Hi Everyone,

As we get deeper into the Swift 3 release cycle, we’re beginning to have a more 
precise understanding about what the release will shape up to be.  Ted posted 
details of the Swift 3 release process last week 
(https://swift.org/blog/swift-3-0-release-process/) and I just updated the main 
swift-evolution README.md file (https://github.com/apple/swift-evolution) with 
some updated details about the goals of Swift 3.

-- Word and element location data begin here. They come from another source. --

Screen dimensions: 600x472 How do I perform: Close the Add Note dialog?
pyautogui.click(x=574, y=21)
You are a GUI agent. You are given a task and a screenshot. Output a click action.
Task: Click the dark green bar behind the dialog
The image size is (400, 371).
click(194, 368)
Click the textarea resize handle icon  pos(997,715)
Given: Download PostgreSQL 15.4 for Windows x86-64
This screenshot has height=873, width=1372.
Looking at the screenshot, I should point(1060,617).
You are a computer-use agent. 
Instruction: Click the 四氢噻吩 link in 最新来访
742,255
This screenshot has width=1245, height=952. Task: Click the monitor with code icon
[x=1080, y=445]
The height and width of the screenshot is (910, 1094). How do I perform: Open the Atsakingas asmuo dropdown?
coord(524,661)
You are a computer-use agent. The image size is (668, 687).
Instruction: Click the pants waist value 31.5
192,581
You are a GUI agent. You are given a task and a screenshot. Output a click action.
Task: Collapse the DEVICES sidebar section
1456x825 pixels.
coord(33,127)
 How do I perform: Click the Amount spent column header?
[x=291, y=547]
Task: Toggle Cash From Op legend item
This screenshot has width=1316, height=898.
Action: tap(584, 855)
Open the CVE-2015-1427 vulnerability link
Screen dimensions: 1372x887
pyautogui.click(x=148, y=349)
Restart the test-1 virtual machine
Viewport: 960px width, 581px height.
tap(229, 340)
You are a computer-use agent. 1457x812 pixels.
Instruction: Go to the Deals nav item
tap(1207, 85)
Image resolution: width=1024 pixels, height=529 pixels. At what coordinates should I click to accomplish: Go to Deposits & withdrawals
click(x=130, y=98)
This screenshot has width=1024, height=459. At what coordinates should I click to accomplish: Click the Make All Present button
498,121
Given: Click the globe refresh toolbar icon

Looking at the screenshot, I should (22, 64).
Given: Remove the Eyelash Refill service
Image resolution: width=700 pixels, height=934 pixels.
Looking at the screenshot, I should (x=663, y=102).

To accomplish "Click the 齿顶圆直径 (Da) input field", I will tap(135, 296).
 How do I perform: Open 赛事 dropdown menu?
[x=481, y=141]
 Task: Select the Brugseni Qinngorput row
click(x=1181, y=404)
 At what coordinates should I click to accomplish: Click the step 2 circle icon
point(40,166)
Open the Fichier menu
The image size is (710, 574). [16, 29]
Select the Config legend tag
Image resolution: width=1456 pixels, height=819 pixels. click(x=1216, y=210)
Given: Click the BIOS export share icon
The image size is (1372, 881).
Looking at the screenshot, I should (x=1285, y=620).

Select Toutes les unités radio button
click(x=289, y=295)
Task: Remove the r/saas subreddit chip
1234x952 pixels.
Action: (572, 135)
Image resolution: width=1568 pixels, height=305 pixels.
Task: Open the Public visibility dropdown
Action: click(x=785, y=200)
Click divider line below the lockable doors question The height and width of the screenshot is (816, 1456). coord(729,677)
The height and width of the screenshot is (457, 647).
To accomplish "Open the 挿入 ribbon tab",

This release is shaping up to be a really phenomenal release that will redefine 
the feel of Swift and make a major leap towards maturing the Swift language and 
development experience.  We have had a focus on getting to source stability, 
with the forward-looking goal of making Swift 4 as source compatible with Swift 
3 as we can reasonably accomplish.  It tackled API naming head on (which is one 
of the hardest problems in computer science [1]), made major improvements to 
the consistency and feel of the language, and has several nice across the board 
additions.

That said, it is also clear at this point that some of the loftier goals that 
we started out with aren’t going to fit into the release - including some of 
the most important generics features needed in order to lock down the ABI of 
the standard library. As such, the generics and ABI stability goals will roll 
into a future release of Swift, where I expect them to be the *highest* 
priority features to get done.

I expect discussion and planning for Swift 3.x and Swift 4 to start sometime 
around August of this year.  Until then, it is very important that we as a 
community stay focused on the goals of Swift 3: I’d really prefer us all to 
resist the urge to discuss major blue sky features for future releases.  We 
would also like to put a significant amount of effort into bug fixing and 
quality refinements as well, which means that the core team will be proactively 
deferring evolution proposals to later releases that don’t align with the Swift 
3 goals, especially those that are strictly additive.

Thank you for all of the amazing community that has developed on this list, it 
is great to work with you all!  Let us know if you have any questions,

-Chris

[1] It is well known that the two hard problems in Computer Science are naming, 
cache invalidation, and off-by-one errors.